Work to do
Recast the material, from its first line through the line containing "click(x=420, y=33)", as a JSON list of strings with one string per line and blank lines left out.

Data listing
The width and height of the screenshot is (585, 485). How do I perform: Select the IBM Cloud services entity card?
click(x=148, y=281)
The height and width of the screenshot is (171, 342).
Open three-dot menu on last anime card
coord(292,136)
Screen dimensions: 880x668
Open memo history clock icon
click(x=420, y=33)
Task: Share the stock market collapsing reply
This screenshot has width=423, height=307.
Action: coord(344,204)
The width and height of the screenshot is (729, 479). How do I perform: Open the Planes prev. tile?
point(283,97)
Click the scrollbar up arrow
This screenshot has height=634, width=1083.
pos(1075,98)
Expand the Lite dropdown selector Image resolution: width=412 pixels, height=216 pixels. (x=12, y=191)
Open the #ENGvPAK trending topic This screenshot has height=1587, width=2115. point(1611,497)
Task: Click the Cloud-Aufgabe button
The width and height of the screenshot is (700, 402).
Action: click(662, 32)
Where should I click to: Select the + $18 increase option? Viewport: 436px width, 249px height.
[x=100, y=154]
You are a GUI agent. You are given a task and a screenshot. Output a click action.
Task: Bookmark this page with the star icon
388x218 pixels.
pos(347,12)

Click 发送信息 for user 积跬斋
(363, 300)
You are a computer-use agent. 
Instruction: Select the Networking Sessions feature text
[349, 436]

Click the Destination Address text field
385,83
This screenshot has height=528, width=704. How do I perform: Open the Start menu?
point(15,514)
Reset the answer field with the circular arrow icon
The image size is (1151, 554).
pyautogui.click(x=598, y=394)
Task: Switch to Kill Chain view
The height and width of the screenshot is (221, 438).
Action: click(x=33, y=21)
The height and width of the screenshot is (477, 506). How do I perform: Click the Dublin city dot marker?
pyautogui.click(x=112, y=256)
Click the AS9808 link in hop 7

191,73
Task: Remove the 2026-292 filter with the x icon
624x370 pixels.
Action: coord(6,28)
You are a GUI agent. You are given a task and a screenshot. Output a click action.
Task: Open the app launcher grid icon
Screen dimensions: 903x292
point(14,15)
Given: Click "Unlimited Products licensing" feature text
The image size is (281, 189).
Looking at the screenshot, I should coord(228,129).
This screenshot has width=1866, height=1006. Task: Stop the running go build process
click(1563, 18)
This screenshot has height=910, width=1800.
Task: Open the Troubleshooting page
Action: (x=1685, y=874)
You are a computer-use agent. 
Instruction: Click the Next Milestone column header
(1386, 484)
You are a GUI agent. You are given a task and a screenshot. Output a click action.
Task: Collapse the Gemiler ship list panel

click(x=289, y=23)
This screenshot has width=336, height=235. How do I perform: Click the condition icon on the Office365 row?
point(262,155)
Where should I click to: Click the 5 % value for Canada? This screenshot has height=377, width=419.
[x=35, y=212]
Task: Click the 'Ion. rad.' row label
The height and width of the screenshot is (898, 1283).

In response
[
  "The width and height of the screenshot is (585, 485). How do I perform: Select the IBM Cloud services entity card?",
  "click(x=148, y=281)",
  "The height and width of the screenshot is (171, 342).",
  "Open three-dot menu on last anime card",
  "coord(292,136)",
  "Screen dimensions: 880x668",
  "Open memo history clock icon",
  "click(x=420, y=33)"
]